In this section of the lab, we are going to create different types of summary statistics -- where the rows for an individual sample can be compared with a larger group statistic.

**Bonus:** If you want to make this a little bit more effective, instead of using the entire `df`, try using a grouping from the `train` variable you just created, and use the grouping's values to populate both the training and test sets.
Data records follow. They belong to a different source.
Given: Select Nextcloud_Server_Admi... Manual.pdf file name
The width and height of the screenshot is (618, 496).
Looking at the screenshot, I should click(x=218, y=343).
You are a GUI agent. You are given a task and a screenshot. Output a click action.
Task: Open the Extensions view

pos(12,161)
Use the technique discussed in class to create columns for the following stats:

**Question 1:** Create columns that list the average, median and standard deviation of visitors for each restaurant

In [12]:
# your answer here
id_vals = df.groupby('id')['visitors'].agg(['mean', 'median', 'std']).rename({'mean': 'id-mean', 'median': 'id-median', 'std': 'id-std'}, axis=1)
df = df.merge(id_vals, left_on=['id'], right_index=True, how='left')
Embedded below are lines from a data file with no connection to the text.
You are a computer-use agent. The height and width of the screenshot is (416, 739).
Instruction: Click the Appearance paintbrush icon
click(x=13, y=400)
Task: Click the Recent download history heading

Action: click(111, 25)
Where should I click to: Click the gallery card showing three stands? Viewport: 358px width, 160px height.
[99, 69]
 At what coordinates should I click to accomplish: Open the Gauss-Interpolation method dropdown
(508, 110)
**Question 2:** Create a column that lists the average and median sales amount for each restaurant on a particular day of the week.

In [13]:
# your answer here
id_day_vals = df.groupby(['id', 'day_of_week'])['visitors'].agg(['mean', 'median', 'std']).rename({'mean': 'id-day-mean', 'median': 'id-day-median', 'std': 'id-day-std'}, axis=1)
df = df.merge(id_day_vals, left_on=['id', 'day_of_week'], right_index=True, how='left')

**Question 3:** Create columns that display the average and median sales amount for each genre in each city on each day of the week.  Create a column called `city` that captures the first value of `area` in order to this.  Values should be `Tokyo`, `Hiroshima`, etc.  **Hint:** You should use the `str` attribute combined with `split` in order to do this.

In [14]:
# your answer here
df['city'] = df['area'].str.split().str[0]
day_city_vals = df.groupby(['genre', 'city', 'day_of_week'])['visitors'].agg(['mean', 'median', 'std']).rename({'mean': 'city-day-mean', 'median': 'city-day-median', 'std': 'city-day-std'}, axis=1)
df = df.merge(day_city_vals, left_on=['genre', 'city', 'day_of_week'], right_index=True, how='left')